Is it possible to re-chunk after a restic copy?

qyz · March 18, 2023, 7:59am

Hi everyone,

I have two restic repositories (each ~ 2TB data) that have big overlap. Both were created independently, so they do not share the same chunker parameters.

I understand that I can copy snapshots from one repository to the other and that I will not gain deduplication between data from both repos.

Is there a way to re-chunk and deduplicate the data retrospectively? Maybe a mechanism similar to the migration to prune --repack-uncompressed?

Having bitten by this once, I wonder whether it would be good practice to init all my repositories with --copy-chunker-params…

Cheers,
qyz

alexweiss · March 19, 2023, 5:33am

Technically it’s possible. However, not implemented so far. The only way to chunk something is currently to run the backup command.

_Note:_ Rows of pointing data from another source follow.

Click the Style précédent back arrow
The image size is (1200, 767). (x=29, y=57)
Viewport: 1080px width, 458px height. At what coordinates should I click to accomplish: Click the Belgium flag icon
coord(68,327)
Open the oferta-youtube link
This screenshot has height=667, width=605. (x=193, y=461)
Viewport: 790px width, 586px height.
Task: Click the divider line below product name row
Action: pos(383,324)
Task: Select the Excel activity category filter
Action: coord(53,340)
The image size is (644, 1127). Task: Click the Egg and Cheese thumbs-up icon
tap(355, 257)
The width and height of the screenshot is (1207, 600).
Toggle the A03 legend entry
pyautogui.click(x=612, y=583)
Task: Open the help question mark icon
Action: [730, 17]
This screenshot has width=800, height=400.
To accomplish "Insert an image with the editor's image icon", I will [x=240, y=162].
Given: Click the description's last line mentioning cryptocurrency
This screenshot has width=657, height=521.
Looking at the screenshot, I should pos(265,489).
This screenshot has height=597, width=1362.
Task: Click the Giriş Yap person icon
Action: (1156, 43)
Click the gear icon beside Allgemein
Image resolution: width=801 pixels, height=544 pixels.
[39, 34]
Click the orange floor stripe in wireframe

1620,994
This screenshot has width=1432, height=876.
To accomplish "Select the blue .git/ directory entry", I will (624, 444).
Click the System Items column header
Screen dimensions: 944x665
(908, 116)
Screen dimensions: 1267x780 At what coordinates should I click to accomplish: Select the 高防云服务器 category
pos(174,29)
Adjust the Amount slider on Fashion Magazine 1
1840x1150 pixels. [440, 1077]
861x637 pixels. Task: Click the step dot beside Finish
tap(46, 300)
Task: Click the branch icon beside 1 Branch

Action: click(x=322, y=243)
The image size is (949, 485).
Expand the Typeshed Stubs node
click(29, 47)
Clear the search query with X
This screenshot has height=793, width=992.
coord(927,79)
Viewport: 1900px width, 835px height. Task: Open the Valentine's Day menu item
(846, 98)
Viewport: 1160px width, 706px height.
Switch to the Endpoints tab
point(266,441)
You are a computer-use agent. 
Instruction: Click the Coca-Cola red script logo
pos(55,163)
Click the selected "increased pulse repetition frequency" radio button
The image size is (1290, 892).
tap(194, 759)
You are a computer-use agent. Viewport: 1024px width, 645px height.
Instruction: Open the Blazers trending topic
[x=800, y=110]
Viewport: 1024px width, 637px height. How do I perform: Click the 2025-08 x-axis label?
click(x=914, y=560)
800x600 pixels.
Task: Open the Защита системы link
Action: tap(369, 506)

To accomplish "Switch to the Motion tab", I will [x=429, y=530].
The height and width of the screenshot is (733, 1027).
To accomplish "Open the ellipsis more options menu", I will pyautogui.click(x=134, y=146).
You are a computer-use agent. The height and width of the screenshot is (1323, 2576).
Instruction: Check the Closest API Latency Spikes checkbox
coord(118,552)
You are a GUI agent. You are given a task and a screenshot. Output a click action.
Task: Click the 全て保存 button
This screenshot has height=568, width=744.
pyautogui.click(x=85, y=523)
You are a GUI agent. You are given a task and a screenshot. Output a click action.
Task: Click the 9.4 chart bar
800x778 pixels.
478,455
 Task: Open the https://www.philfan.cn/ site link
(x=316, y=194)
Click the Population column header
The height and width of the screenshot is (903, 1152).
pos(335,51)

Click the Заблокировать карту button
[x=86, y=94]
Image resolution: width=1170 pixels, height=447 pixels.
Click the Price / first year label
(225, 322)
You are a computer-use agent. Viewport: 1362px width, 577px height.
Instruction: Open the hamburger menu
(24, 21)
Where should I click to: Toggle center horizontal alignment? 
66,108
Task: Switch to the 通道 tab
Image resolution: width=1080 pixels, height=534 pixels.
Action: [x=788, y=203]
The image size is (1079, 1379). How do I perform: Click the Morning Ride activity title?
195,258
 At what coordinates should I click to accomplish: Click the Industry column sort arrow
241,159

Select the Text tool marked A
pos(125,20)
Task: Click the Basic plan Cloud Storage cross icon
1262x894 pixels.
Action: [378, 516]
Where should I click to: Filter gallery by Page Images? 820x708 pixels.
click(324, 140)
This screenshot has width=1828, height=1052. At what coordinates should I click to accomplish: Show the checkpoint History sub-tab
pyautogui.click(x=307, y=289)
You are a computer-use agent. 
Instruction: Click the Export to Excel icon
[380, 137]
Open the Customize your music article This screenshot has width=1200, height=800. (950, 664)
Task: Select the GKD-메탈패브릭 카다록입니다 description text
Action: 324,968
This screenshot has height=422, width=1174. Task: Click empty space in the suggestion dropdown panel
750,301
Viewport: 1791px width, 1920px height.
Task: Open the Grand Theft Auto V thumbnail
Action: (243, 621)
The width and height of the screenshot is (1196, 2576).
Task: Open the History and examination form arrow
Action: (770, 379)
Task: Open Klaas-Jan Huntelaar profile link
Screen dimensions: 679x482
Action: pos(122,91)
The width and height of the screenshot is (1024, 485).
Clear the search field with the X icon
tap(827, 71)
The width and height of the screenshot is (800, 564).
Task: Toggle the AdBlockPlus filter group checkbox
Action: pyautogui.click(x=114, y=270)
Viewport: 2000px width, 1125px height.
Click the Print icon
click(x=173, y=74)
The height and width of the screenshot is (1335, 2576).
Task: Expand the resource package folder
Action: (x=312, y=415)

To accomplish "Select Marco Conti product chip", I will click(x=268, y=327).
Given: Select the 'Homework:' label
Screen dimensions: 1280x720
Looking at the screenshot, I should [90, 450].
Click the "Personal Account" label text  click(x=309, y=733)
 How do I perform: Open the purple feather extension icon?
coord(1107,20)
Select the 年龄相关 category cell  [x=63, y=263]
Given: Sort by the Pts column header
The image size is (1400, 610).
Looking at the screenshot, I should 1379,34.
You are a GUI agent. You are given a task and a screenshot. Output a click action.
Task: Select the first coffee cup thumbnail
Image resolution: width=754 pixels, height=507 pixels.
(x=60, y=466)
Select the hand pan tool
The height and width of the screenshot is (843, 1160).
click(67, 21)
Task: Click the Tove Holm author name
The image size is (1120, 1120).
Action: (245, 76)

So all you could do is access your saved data via restore or mount and run a backup on it.

Actually, IMO the best solution would be to implement two cases in the copy command:

chunking parameters of source and target repo are identical => only copy missing blobs
chunking parameters of source and target do not match => rechunk all files to copy

Moreover there could be a check in the check --read-data command which checks if the saved blobs are “valid chunks” with respect to the repo’s chunking parameter.
And - yes - there could be also an in-repo repair which re-chunks all files if the blobs are not " valid chunks". This would be however a completely different algorithm compared to prune. prune solely works on the blob level, whereas this would need to work on the tree level: Look for files to (possibly) re-chunk, do the re-chunk and then save the modified tree.

qyz · March 21, 2023, 12:27pm

Hi @alexweiss ,

thank you very much for your reply. Re-chunking data during copy sounds like a good idea. I do not fully understand the implications but i sounds like it would add a lot of complexity to the copy process.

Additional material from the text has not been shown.